Jump On In


The river of life wants to take us where we want to go. So, jump on in. The water’s fine!

Help Yourself! (AKA: Irish Hospitality No. 2)


On September 21, 1995, it was reported that, just before dawn, a statue of Ganesh had drunk a Hindu worshiper’s offering of a spoonful of milk at a temple in New Delhi. Word of the phenomenon spread quickly and by morning’s end similar sightings were reported throughout India.

I found myself caught up in the excitement and, endeavoring to do my part, decided to offer one of my beloved statues of Ganesh the same.

But which Ganesh? Miniature dancing Ganesh? Tall elegant Ganesh? Ganesh with the fantastic Rat? Other Ganesh with the fantastic Rat? Hot pink Ganesh? Pale yellow harem pants Ganesh? Delicate hand-carved scholarly Thai Ganesh?

And what kind of milk? Low-fat? No-fat? Skim? Butter? Whole? Regular? Organic? Raw? Cream?

Organic cream? Raw organic cream?

And which bowl among bowls?

(Note: Spoon-feeding was never under consideration. Never. Let’s be real.)

And when to put out? How much to put out? When to discard? How often to refill? Would it be terribly wrong to simply top off?

Finally, all is decided.

I will reward my most gracefully pot-bellied Ganesh, a slender Shivaic bronze, with an offering of raw organic cream that I imagine to be delicious. The bowl I chose is gleaming; Scandinavian, beautiful and blue. Two days pass. Unable to determine if, in fact, my offering has been drunk or merely evaporated, and about to embark upon pouring fresh cream into the newly hand washed and meticulously dried holy Danish bowl, I begin to feel overwhelmed and burdened, and myself starting to obsess about what is, ultimately, ideal for Ganesh and most conducive for a miracle, when a perfect solution, or so I think, arises out of the white hot steam vaporizing in ever-quickening intensity in my overwrought brain-pan.

And I find myself, perched mid-flight upon the threshold that both separates and contains heaven and earth, where I pause ever so briefly to gaily inform all of my Ganeshes (Ganeshi?), as well as every embodiment of every Ganesh that ever was and ever will be, that “The cream is in the refrigerator. The bowls are in the cupboard.

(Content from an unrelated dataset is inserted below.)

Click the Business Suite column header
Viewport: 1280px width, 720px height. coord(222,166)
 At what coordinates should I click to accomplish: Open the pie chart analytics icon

Help yourself!” before disappearing like a mythic libation into the welcome ethers beckoning me out once more into the simultaneously very real and magical world beyond my own front door.

The Yoga of Mistakes © 2011. All Rights Reserved.

Famous Men


Famous men are men, but worse.

The Yoga of Mistakes © 2011. All Rights Reserved.

This Is My Friend, Wang . . . No Offense!


Men tend to fall in love with their idea of you, and when you do not accept that as the role of a lifetime, they tend to get huffy.

The Yoga of Mistakes © 2011. All Rights Reserved.

The Formula for Misery


The sure-fire fastest way to misery is to preface anything with the thought, “This should not be happening.”

The Yoga of Mistakes © 2011. All Rights Reserved.

So There!


There is no possibility in defensiveness; no victory in being right about being wronged.

The Yoga of Mistakes © 2011. All Rights Reserved.

A Different Kind of Yogic Contribution


It is said that after all has been said, all there is really left to say is “I love you.”

I would have to add that, sometimes, even after all that, all that is truly left to say is “Fuck you, get out of my taxi.”